さいかち亭雑記

短歌を中心に文芸、その他

結城文歌集『富士見』

2017年11月03日 | 現代短歌
 この連休中に手元の近刊歌集について何か書いてみようと思う。直近では結城文さんの『富士見』がいい。いちばん最後の章から引く。

この星にかたみに親と子と呼びて生きし偶然のおろそかならず

 本当にそうだなあ、と思う。帯に書かれているのは、次の歌だ。

祖父母逝き夫逝き母逝き飼犬も狭山市富士見の土に帰れる

 死者との記憶を反芻しつつ、作者を慰めるものは、エミリー・ディキンソンの詩である。作者は長く英語短歌に関わって来た。ディキンソン邸に行くという事は、そういう作者にとって聖地に赴くのにふさわしい浄化される体験だったのでないか。一連をやや多めに引く。
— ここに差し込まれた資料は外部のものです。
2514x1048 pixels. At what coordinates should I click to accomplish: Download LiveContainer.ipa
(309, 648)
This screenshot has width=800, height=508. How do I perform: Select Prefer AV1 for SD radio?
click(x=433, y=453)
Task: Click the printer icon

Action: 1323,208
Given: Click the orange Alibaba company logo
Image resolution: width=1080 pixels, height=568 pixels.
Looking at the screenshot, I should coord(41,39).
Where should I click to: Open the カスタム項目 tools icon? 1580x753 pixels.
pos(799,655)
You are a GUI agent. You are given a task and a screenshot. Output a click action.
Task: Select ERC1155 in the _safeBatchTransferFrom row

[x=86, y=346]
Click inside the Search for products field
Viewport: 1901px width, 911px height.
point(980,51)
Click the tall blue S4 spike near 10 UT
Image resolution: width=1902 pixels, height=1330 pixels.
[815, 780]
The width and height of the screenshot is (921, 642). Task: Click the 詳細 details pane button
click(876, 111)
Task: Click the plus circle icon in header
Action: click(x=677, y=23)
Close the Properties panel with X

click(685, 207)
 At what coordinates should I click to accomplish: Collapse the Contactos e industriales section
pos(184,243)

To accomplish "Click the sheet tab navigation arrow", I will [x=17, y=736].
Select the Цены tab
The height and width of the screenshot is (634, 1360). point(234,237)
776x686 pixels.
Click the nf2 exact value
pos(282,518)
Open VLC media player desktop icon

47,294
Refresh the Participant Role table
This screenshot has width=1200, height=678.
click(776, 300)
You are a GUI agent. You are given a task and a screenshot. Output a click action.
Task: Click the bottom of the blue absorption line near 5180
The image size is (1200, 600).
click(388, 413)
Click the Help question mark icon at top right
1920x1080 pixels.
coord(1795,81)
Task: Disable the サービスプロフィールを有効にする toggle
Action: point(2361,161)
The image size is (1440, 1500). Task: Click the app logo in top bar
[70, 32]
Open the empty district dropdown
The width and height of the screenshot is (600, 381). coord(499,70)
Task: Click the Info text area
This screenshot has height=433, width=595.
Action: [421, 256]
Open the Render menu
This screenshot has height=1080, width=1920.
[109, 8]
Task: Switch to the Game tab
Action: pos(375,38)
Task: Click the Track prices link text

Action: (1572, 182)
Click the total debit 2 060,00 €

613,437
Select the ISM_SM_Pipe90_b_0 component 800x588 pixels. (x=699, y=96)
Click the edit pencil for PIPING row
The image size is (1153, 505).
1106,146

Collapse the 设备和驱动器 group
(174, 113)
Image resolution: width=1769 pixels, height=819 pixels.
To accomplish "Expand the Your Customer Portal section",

卒論に選びしエミリ・ディキンソン当時は今より無名なりしか

訳書なく研究書なく「海図なき海を小舟」でゆく心地せり

卒論より半世紀経てわが来たりアマースト・カレッジのディキンソン学会

ダッシュには感情移入に差がありと思ひつつ我は論に聴き入る

被災後の新聞にその詩引かれゐしと知りて満場の拍手となれり

 ※3・11東日本大震災

エミリーが上り下りせし階段の手すりに触れつつ今わが上る

 「満場の拍手」の歌は、友愛というものが文学を介して存在するということを思い起こさせてくれる。この歌集全体にそういう普遍的なものへの思いの投げかけがあって、それが言外に滲み出ているところがあり、それが私には好ましく感じられたのである。

薄衣脱ぎゆくやうに空晴れてわが心の池の睡蓮の花

北極星の位置確かめむと浜に出て仰ぐ額のすずやかなりき

 集中には夢の歌がいくつもある。実人生と夢、自己と他者、現在と未来、それらの間に夢が介在している。作者にとって文学はそういうものだったのではないかと思われる。作者にはまだ説き明かし、考究しなくてはならないものが残されているようだ。